それだけに、ファンの反響は怖いです。ファンにもそれぞれの思いがありますから。でも、一生に一度の仕事ですよ。これだけの材料をもらって、子供の頃からずっと好きなチームの歴史を書かせてもらえるなんて」
―それがこうして一冊の本にまとまったものを、誰にいちばん読んでほしいと思いますか?
「そうですねえ……現球団のDeNAの人たちと……あとはやっぱり中畑清監督ですね。僕、中畑監督にインタビューしたとき、しょっぱなから号泣しちゃったんです。『僕はあなたが嫌いでした。巨人の人がベイスターズの監督になるなんて、と。でも、去年一年間……ありがとうございました』と伝えたら、もう決壊してしまって(笑)」
―でも、これだけ多くの関係者を取材して、球団の“暗部”もたくさんのぞいてしまったわけですよね。それでも、やっぱりベイスターズが好きですか?

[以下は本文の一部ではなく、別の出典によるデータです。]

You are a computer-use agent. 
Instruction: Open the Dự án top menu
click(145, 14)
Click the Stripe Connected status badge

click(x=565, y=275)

「愛情は変わらないですね。自分では憎まれ口も叩くけど、それを他人に言われるとカチンとくる、みたいな。JR関内(かんない)駅を出て、Y字形の照明を見上げながらスタジアムに向かう高揚感。そこに行けば同じように応援しているファンに会える。大手を振って『大好きです!』っていう感覚じゃないんですけど……もう故郷みたいな感じですよ。それはたぶんずっと変わらないと思います」
(撮影/高橋定敬)
●村瀬秀信(むらせ・ひでのぶ)
1975年生まれ、神奈川県出身。横浜スタジアムの脇を流れる大岡川で産湯をつかう。92年、野球部の練習をサボりホエールズ最終戦を観戦するも、翌朝の神奈川新聞に写真が載ってバレる。著書に『プロ野球 最期の言葉』がある
■『4522敗の記憶 ホエールズ&ベイスターズ涙の球団史』
双葉社 1575円
ホエールズ時代の大物OB、伝説の1998年の優勝メンバー、2000年以降の“暗黒期”にもがいた主力選手、各時代の球団幹部……。大洋・横浜の愛と涙に満ちた球団史を、多くの関係者たちの証言で総括。歓喜の瞬間よ、再び!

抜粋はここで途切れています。